You look at this page of these rebinders and then I'm on it.
I sort of feel like one of these is not like the others.
But there I am.
But I think what you said there is really important because you could just go to chat
GBT and say, teach me about the Tao.
And it would.
And probably a significant portion of what it said would be correct in the way that we said this
thing can mean lots of things to lots of different people. What the rebind thing is doing and why I
wanted to do it was it's not a conversation with a faceless AI. It's a conversation to some degree
that has my personality and flavor. Now that kind of weirds me out on one level,
but I'm a real big believer that like technology arrives and it never goes backwards, right?
And so AI is here and just like the internet arriving or social media arriving or cars arriving,
there are going to be lots of great things that come out of that and probably all sorts of consequences we wish didn't come out of that.
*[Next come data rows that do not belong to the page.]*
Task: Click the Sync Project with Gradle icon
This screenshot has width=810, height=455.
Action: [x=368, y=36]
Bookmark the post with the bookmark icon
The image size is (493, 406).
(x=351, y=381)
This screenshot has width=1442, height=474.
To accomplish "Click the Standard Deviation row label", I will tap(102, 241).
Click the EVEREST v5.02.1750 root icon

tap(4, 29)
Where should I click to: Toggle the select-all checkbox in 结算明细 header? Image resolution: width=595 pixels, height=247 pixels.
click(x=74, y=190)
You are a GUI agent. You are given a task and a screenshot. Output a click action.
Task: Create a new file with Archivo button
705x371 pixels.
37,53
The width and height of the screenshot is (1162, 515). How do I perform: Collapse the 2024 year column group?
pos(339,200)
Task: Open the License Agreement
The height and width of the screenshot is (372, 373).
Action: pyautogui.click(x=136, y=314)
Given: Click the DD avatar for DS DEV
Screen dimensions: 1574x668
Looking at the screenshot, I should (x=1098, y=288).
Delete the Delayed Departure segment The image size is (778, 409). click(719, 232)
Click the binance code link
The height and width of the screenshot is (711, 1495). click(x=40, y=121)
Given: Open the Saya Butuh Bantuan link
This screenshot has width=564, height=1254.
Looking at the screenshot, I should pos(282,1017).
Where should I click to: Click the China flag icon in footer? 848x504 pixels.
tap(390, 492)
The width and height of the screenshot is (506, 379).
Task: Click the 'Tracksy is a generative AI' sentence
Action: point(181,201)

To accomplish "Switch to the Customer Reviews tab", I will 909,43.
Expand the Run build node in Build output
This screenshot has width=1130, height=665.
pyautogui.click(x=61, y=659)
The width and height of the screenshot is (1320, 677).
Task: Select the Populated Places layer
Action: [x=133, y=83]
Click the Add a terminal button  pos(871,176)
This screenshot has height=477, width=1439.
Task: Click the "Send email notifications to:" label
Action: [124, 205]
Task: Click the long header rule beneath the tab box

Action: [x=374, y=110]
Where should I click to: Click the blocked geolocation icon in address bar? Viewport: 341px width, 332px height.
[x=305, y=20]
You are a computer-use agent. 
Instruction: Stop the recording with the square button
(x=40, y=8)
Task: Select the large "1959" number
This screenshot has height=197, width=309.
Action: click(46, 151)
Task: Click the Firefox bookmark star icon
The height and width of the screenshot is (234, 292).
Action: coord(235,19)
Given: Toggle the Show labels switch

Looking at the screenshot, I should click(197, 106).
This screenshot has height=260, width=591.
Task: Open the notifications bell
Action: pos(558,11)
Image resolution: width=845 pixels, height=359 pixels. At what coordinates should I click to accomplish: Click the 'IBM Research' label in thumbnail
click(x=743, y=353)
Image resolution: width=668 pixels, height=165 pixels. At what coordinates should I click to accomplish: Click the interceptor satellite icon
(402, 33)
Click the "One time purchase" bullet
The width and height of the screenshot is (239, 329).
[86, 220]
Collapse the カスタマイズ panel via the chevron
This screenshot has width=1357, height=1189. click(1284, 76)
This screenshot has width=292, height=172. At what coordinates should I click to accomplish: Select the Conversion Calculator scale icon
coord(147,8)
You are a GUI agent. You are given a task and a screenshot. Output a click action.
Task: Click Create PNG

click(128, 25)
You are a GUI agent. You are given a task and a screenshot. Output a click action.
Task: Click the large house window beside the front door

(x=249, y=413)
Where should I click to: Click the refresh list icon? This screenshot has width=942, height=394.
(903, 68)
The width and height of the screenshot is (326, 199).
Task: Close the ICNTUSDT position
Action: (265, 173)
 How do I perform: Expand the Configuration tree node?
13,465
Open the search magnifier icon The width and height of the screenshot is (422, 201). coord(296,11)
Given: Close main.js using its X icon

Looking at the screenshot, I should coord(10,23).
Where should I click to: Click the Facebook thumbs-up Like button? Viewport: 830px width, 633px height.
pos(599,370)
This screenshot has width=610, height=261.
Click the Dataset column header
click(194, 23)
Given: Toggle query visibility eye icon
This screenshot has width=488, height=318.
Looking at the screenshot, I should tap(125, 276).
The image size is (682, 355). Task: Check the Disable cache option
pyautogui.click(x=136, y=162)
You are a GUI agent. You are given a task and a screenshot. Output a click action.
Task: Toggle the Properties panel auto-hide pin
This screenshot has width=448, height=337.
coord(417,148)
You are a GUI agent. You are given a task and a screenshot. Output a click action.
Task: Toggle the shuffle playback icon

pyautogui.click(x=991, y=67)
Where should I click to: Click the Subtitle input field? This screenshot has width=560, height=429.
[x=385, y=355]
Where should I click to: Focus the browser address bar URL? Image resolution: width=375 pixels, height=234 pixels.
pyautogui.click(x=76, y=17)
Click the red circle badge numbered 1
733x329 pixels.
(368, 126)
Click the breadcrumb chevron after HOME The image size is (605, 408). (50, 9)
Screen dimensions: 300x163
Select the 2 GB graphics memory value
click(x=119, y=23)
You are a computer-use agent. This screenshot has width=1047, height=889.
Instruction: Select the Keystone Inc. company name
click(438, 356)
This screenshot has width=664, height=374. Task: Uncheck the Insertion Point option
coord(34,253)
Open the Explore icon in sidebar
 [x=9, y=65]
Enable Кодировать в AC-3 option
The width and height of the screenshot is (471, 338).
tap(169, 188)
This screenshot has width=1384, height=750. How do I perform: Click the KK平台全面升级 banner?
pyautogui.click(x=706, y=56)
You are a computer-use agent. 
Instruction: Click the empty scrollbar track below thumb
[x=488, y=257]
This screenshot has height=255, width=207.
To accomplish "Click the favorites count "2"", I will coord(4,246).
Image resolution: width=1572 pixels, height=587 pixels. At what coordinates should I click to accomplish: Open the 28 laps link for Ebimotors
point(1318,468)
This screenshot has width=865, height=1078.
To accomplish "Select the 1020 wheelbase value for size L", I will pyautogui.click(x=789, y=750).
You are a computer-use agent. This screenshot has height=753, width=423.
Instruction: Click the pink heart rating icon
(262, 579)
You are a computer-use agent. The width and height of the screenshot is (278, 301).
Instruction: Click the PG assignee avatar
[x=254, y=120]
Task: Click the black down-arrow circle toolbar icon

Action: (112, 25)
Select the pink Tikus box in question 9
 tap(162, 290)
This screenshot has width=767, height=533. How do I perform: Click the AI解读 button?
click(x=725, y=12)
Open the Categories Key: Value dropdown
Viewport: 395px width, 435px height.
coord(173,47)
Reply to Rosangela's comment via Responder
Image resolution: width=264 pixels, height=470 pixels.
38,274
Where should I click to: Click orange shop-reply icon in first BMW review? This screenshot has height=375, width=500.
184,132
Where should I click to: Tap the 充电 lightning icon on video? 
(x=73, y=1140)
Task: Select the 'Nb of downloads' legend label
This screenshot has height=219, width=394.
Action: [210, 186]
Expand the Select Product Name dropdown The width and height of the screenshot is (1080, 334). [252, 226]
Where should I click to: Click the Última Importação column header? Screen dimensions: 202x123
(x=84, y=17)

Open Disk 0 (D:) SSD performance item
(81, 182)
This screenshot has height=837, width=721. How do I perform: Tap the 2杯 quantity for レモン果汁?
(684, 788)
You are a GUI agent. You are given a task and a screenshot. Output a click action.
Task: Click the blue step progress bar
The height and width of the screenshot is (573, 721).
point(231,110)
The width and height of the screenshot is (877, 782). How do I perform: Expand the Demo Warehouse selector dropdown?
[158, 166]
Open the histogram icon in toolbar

So I just wanted to land on the side of how can we use this in a good way?
What can we do with this that's actually useful that we couldn't have done before?
And before you couldn't have had a conversation with me about the Tao or you couldn't have a conversation with Margaret
Atwood about A Tale of Two Cities by Dickens or all these other things.
And so I think it combines the technology in an interesting way but also keeps a human
element, right?
And I think that's what a lot of us are really afraid of with AI is that it can in many ways replace humans.
Now, what I think is very interesting about that is AI when it seems like it's replacing
a human is just copying humans.
It's taking humans and just channeling them.
But this was an even more on point way of saying like, okay, this is new technology
that's really cool.
But it's also there's a person right there with you that, you know, if you're going to
buy my rebind, you're either going to be interested in the Dow or you're going to like me in the
way that I see the world and people listening to the show, hopefully both.
Yeah.
Yeah.
I mean, on this one, I am a moderate techno optimist, meaning I'm not one of those guys that is just like exuberantly pushing all
the new technology and how it's going to change the world and we don't have to worry about the
bad things, right? I'm not that. However, this is one of the many promises of AI that actually
make me excited about it because this is a fractal of tutoring tools, or is this a version of tutoring tools?
And imagine the world's population having access to someone that can teach them different
things or many someones, right?
There's a window, Eric and the rebind team may not like me saying this, but there's a
window of five to seven years to where at a certain point it's going to be easier for
anyone to sort of clone
the voice of someone else about a given sort of thing.
Like that's an inevitability.
So there's a window, get Eric's while you can now, right?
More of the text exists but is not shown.